— WORK REQUEST —
Repeat the records in full. No pictures belong in the copy.

— SUPPLIED DATA —

____________________

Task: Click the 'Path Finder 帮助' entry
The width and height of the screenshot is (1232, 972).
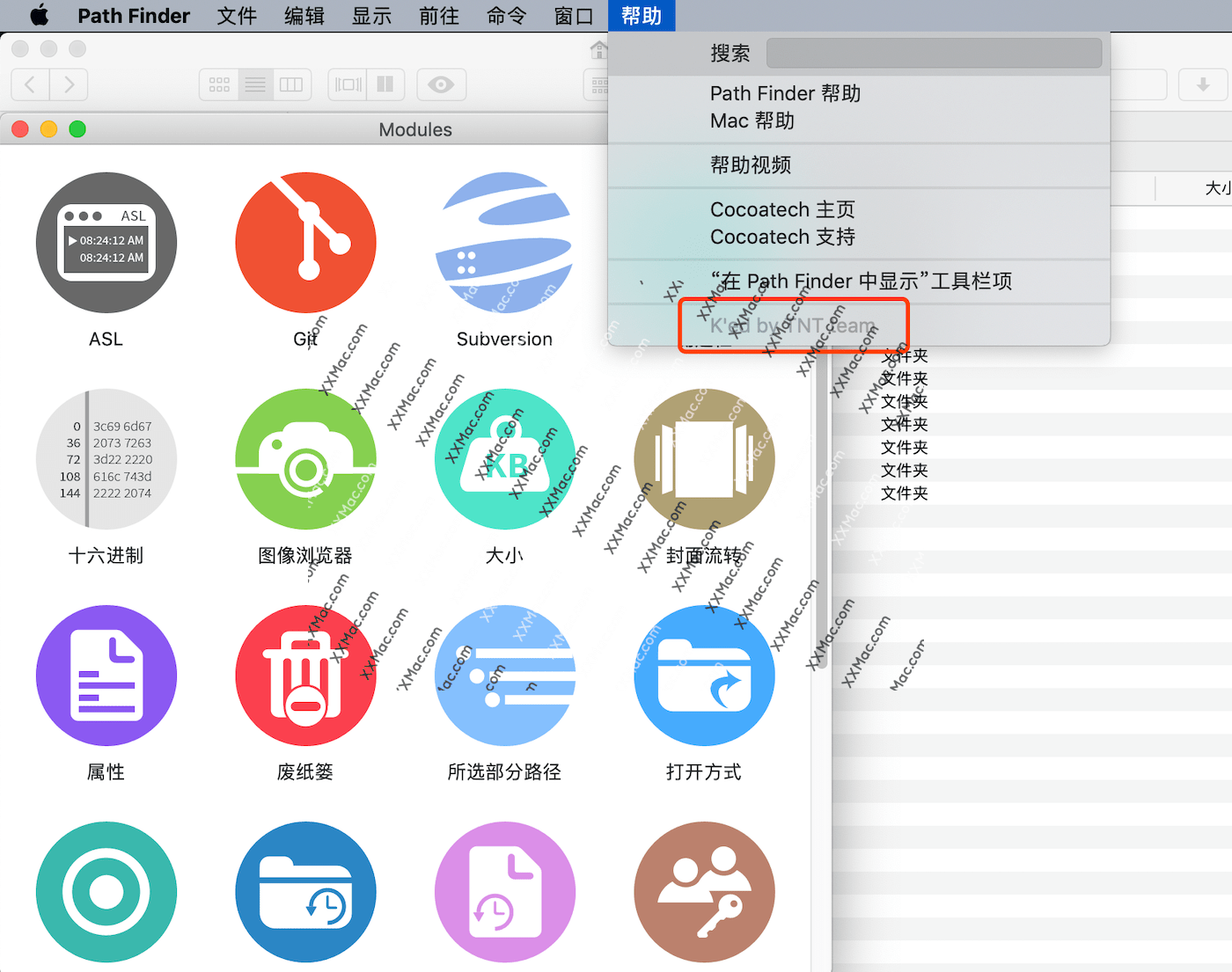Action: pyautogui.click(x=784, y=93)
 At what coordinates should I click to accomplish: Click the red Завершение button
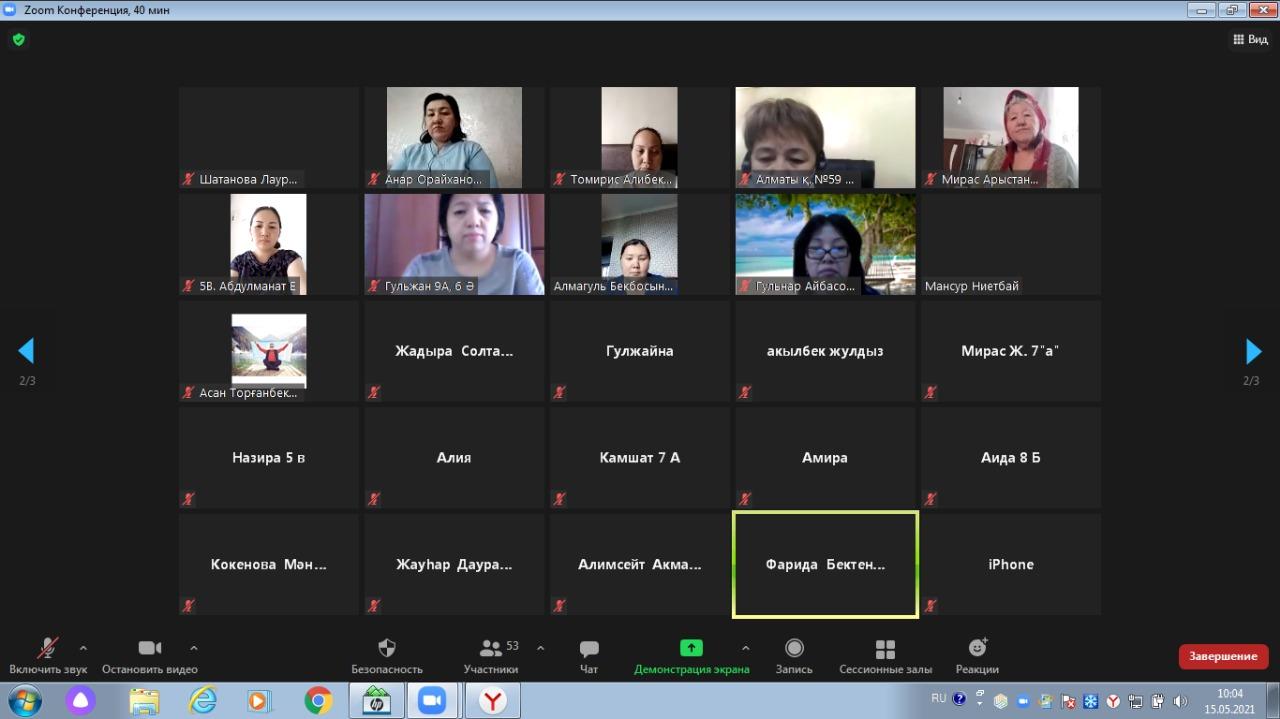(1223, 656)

____________________

— THE COMPLETED TASK —
Task: Click the 'Path Finder 帮助' entry
The width and height of the screenshot is (1232, 972).
Action: pyautogui.click(x=784, y=93)
 At what coordinates should I click to accomplish: Click the red Завершение button
(1223, 656)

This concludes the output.